Expanding the Spectrum of Autosomal Dominant ATP6V1A-Related Disease: Case Report and Literature Review

Abstract

Background: Developmental and epileptic encephalopathies (DEE) are a group of disorders often linked to de novo mutations, including those in the ATP6V1A gene. These mutations, particularly dominant gain-of-function (GOF) variants, have been associated with a spectrum of phenotypes, ranging from severe DEE and infantile spasms to milder conditions like autism spectrum disorder and language delays.

Methods: We aim to expand ATP6V1A-related disease spectrum by describing a six-year-old boy who presented with a febrile seizure, mild intellectual disability (ID), language delay, acquired microcephaly, and dysmorphic features.

Results: Genetic analysis revealed a novel de novo heterozygous pathogenic variant (c.82G>A, p.Val28Met) in the ATP6V1A gene. He did not develop epilepsy, and neuroimaging remained normal over five years of follow-up. Although ATP6V1A mutations have traditionally been linked to severe neurodevelopmental disorders, often with early-onset epilepsy, they may exhibit milder, non-progressive phenotypes, challenging previous assumptions about the severity of ATP6V1A-related conditions.

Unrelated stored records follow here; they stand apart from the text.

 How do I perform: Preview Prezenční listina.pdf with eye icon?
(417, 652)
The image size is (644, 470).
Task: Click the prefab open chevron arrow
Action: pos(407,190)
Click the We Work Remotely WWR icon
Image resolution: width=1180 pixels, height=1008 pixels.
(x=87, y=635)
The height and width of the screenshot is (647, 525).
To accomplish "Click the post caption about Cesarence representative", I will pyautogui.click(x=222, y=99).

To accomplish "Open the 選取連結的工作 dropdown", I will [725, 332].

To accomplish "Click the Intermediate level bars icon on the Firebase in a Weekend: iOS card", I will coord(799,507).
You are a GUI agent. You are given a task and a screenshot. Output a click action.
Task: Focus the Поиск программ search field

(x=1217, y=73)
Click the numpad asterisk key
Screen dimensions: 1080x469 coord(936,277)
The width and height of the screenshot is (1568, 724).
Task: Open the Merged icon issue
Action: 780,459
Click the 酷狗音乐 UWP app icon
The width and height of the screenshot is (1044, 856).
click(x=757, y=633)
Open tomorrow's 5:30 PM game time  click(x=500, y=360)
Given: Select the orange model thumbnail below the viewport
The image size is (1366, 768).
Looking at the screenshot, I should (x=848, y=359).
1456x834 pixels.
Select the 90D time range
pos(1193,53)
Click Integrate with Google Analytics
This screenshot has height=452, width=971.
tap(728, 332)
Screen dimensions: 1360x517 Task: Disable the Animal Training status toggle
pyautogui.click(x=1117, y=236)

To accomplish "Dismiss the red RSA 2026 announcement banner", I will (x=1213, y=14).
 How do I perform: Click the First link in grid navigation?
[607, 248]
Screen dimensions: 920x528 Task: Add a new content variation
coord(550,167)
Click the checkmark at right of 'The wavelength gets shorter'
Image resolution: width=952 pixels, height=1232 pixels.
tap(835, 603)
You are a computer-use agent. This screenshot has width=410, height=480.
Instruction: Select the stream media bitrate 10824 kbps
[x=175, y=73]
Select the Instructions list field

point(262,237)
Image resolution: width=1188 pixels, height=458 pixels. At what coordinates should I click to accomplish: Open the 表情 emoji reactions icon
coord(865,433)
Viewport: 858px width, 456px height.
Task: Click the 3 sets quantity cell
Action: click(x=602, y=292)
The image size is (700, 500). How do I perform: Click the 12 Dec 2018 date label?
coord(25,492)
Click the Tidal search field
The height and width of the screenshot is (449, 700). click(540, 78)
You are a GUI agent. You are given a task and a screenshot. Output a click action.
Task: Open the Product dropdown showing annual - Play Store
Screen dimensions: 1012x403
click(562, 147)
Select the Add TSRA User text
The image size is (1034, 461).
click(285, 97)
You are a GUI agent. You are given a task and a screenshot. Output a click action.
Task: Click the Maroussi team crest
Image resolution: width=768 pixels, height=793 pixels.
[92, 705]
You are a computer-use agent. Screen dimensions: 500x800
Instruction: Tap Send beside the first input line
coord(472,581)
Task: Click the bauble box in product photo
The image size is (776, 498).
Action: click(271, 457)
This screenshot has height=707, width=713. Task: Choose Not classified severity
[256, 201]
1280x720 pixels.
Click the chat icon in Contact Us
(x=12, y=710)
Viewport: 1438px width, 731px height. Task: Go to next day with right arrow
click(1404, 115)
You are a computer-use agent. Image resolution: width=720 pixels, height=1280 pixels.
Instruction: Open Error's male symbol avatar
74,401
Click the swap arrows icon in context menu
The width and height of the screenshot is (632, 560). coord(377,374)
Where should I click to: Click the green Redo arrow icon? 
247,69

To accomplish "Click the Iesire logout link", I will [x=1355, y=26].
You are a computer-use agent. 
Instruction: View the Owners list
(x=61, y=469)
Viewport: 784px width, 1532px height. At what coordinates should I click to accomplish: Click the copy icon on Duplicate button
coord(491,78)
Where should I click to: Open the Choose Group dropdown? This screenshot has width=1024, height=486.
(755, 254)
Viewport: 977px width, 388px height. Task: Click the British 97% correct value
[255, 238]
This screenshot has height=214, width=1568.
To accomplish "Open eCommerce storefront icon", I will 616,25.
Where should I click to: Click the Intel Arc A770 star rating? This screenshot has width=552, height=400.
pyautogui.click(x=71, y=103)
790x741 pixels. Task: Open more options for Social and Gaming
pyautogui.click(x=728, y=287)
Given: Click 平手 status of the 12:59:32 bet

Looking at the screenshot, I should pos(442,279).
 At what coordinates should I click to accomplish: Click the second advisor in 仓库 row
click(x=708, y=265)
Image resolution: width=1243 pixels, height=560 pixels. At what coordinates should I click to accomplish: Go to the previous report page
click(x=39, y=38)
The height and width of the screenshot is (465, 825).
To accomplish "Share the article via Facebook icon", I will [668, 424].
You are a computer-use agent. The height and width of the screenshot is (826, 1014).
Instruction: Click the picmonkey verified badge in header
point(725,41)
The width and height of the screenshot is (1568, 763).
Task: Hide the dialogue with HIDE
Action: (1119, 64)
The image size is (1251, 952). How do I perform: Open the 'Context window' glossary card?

Conclusions: This case expands the known clinical spectrum, illustrating that not all patients with ATP6V1A mutations exhibit severe neurological impairment or epilepsy and underscoring the importance of including this gene in differential diagnoses for developmental delays, especially when febrile seizures or dysmorphic features are present. Broader genotype-phenotype correlations are essential for improving predictive accuracy and guiding clinical management, especially as more cases with mild presentations are identified.

Keywords: ATP6V1A mutation; intellectual disability; speech delay.

Figure 1

Clinical phenotype of the patient showing microcephaly, long face (), mild malar hypoplasia (), mild hypotelorism (), and lifted ears (*) (a), with particular focus on teeth characterized by enamel dysplasia () (b).

Figure 2

Standard 19-electrode EEG (20 s/pag—20 µV/mm). (a) first sleep EEG at the age of 5 years. Normal background sleep activity during N2 NREM phase, adequate representation of the physiological spindles, with some superimposed delta waves on the fronto-temporal regions. (b) The last follow-up wake EEG at the age of 11 years. Normal background activity with occipital alfa rhythm at 8 Hz. No sign of slow or epileptiform abnormality.

Figure 3

Magnetic Resonance Imaging (MRI) of the reported patient (a) sagittal Fluid Attenuated Inversion Recovery (FLAIR) sequence; (b) axial T1-weighted inversion recovery (IR) sequence. MRI showed no typical alterations of ATP6V1A patients (e.g., hypomyelination and encephalic hypoplasia/atrophy).